Bill gives foreign MDs a fast track

Posted on June 17, 2008 in Health Debates

TheStar.com – Healthzone.ca – Bill gives foreign MDs a fast track
June 17, 2008. Kerry Gillespie

Foreign-trained doctors will be able to hang their shingle in Ontario faster – and in some cases immediately – under new provincial legislation.

If passed, it will broaden the responsibility of the regulatory colleges to ensure all Ontarians have access to a family doctor – something at least 400,000 people don’t have now.

“We must be relentless in pushing aside barriers that separate Ontarians from the caregivers they need,” Health Minister George Smitherman said when he introduced the legislation yesterday.

Changes in the proposed legislation include:

Allowing doctors who have trained and worked in countries where the medical education and health-care system is similar to Ontario’s to go directly to work, instead of forcing them to retrain.

Creating a new class of transitional licences so some doctors can quickly begin their practice, with limited supervision, and restricted licences to let highly specialized doctors work exclusively in that field.

Faster assessments to determine where internationally trained doctors fit best, and expanded access to programs for doctors needing help before they’re ready to work here.

“None of the changes we are proposing will result in shortcuts to practice of any kind. Rather they will improve access for Ontarians to doctors who want to practise medicine, who are qualified to practise medicine,” Smitherman said.

“We know we need them.”

More than 5,000 internationally trained doctors are now treating patients in Ontario, representing about a quarter of the physicians actively working in the province.

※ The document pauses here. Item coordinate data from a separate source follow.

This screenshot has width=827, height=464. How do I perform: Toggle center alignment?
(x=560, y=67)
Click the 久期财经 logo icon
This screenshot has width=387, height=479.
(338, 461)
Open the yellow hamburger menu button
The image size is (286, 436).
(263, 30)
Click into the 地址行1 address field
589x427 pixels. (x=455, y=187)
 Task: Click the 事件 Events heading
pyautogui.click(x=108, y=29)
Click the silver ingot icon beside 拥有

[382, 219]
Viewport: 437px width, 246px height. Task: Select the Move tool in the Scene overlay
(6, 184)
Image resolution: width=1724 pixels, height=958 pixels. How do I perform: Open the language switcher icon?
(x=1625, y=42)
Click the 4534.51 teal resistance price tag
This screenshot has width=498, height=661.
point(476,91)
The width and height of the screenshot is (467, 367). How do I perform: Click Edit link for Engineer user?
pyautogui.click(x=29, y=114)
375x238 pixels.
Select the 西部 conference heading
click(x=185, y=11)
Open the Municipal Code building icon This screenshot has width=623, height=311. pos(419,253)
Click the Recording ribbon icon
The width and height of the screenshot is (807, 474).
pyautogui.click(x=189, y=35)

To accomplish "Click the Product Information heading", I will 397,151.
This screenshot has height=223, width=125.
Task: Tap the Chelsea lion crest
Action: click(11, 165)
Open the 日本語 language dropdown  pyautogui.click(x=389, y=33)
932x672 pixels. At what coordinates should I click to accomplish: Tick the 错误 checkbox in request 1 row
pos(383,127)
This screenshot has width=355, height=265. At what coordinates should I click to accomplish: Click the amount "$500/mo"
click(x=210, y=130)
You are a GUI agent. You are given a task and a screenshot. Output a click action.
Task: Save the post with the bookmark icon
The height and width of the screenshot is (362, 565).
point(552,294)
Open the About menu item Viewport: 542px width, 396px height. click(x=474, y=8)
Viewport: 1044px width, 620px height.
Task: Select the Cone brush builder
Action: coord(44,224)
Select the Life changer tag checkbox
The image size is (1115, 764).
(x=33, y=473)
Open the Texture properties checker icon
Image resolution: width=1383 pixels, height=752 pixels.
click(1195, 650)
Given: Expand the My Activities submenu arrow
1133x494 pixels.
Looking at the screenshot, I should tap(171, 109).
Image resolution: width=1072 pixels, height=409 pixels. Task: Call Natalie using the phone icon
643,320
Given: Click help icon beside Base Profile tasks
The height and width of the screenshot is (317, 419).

Right now, foreign-trained doctors – even those from countries like the United States and England, where medical training and health care is similar – are forced to go through a lengthy residency training in Ontario before being licensed.

Earlier this month, when the Liberals announced they would introduce this legislation, the College of Physicians and Surgeons of Ontario said it welcomed the government’s effort to support and assist internationally trained doctors.

The Ontario Medical Association also said at the time that it supported bringing more foreign-trained doctors into Ontario as long as they are properly trained and assessed.

But Progressive Conservative health critic Elizabeth Witmer said all the government is doing is foisting the problem of insufficient doctors onto the regulatory colleges.